We should not play fast and loose with the judiciary.
As we speak the judiciary is being stress tested to the limit.
If this trend continues, it will inevitably reach a breaking point.
And at the pace things are moving, this is not far from happening.
In a functioning democracy the judiciary is the last thing to mess with.
They are the last line of defence – a bulwark of unquestionable consequences.
But we live in a strange place and in strange times where the gig seemingly never stops.
Unlike cabinet or parliament, the judiciary does not have the army or the police to enforce its decisions.
To enforce those decisions, it relies on the goodwill of the executive.
But when we have an executive that sees nothing untoward with disobeying or ignoring court orders, then we should be worried.
The Law Society of Botswana has a duty to protect the judiciary, for they are part and parcel of the judiciary themselves.
For it to function effectively as an institution, the judiciary has to enjoy near universal trust of the public.
And to achieve that, it has to be detached from everyday events, including the groundswell shrill of public gossip.
Ultimately the judiciary relies solely on faith and trust from the public.
That faith sadly is not guaranteed, much less infinite.
Rather it is conditional and forever in short supply.
It depends on the judiciary demonstrating it deserves it.
If it loses such faith, the judiciary immediately ceases to mean anything to anybody.
The standards against which the public holds the judges are inviolable – or at least they should be.
To the public these standards are higher than the oath the judges take upon assumption of duty.
Thus the line dividing the executive and the judiciary is, at least to the public, not imaginary.
It is real. And crossing it is heavily consequential.
When you have a Chief Justice saying henceforth judges from the north of Dibete will not be allocated cases in which former president Ian Khama is a litigant then we should raise our ears.
Ian Khama is not the overlord of all territory north of Dibete.
He has never been.
Yet this is what Chief Justice Terrence Rannowane told the judges not so long ago.
The assumption is that when it comes to Ian Khama the judges that originate from north of Dibete are compromised as a collective.
Ian Khama is the original offender when it comes to undermining the independence of judges in Botswana.
This is what the former president said when he opened a legal conference in Mahalapye in 2015: “As judicial officers, I need not remind you that the exercise of your functions can have a significant and life changing impact on those you serve, for better or for worse. Your core function is to impartially, without favour or ill will adjudicate over cases brought to you expeditiously and to timeously pronounce judgments on such cases. The whole nation looks up to each and everyone of you to do so in such a manner without agendas or influences from outside affecting your judgements. We are asking you, I am asking you as well, to adopt this approach in keeping with your responsibilities and our expectations of yourselves to build on our already good reputation you have contributed to. You therefore ought to discharge these functions with a high sense of humility, discipline and dedication. As the old adage goes – to whom much responsibility is given, much more is required.”
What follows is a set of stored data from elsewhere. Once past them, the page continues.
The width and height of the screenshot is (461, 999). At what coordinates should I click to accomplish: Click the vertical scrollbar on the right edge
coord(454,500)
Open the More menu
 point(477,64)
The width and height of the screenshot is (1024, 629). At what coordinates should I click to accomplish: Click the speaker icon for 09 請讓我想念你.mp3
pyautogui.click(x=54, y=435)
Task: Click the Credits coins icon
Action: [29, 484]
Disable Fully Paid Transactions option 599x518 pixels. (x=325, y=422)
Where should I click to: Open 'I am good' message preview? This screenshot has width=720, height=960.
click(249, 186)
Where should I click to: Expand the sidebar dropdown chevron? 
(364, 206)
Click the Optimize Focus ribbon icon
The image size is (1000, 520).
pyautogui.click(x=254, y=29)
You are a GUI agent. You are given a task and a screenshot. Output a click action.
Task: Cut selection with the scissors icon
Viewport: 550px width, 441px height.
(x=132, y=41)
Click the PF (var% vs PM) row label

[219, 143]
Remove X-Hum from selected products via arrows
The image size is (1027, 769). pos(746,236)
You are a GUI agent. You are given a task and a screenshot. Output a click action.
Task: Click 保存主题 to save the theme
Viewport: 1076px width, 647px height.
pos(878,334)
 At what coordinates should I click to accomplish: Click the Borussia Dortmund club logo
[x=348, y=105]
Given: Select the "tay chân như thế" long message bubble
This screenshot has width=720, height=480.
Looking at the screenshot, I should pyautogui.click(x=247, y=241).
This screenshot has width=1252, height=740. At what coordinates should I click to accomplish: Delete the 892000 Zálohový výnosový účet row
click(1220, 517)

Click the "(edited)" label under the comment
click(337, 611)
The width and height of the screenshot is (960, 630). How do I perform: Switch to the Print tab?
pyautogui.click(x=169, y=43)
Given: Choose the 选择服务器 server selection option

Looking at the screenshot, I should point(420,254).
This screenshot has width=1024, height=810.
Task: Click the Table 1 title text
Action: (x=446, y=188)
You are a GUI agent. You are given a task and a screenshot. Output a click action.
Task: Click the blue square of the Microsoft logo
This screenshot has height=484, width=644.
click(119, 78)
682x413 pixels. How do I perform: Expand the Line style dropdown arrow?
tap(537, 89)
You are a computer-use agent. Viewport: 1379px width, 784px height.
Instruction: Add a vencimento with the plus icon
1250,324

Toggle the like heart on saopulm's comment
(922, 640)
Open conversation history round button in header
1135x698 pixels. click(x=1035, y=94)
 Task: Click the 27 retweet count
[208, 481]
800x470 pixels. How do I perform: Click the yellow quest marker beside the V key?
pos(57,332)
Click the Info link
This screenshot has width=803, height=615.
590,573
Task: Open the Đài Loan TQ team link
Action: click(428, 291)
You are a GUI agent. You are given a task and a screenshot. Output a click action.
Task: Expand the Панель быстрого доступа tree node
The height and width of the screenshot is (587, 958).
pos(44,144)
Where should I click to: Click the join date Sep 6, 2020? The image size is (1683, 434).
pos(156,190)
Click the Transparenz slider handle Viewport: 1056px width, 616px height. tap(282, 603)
Incidentally not long after, he suspended five.
Since then the situation has simply worsened, including at the Court of Appeal.
The situation has not improved even with a new administration that had promised the Rule of Law.
The line between the executive and the judiciary has been irredeemably blurred.
It is clear and often annoying to realise that as members of the public we often credit judges with the extra senses that they do not possess.
For judges coming from those places to be denied sitting on Khama cases sounds a bit presumptuous.
But we must thank the Chief Justice for his honesty when talking about Ian Khama and the judges from the north.
His position is a clear signal that not even the judiciary has been spared from the long running feud between Khama and president Mokgweetsi Masisi that has kind of pervaded and soiled all of our public institutions.
How then can we even hope the judiciary will be spared when there is so much at stake.
It is like denying the fact that force of gravity exists.
Since the feud started, there has been overuse of the judiciary by the contenders.
This puts the judiciary under extreme pressure.
My view is that if any component of the judiciary has already started to give in, then it has to be the Court of Appeal.
Maybe I am wrong. Indeed I hope and pray that I am wrong.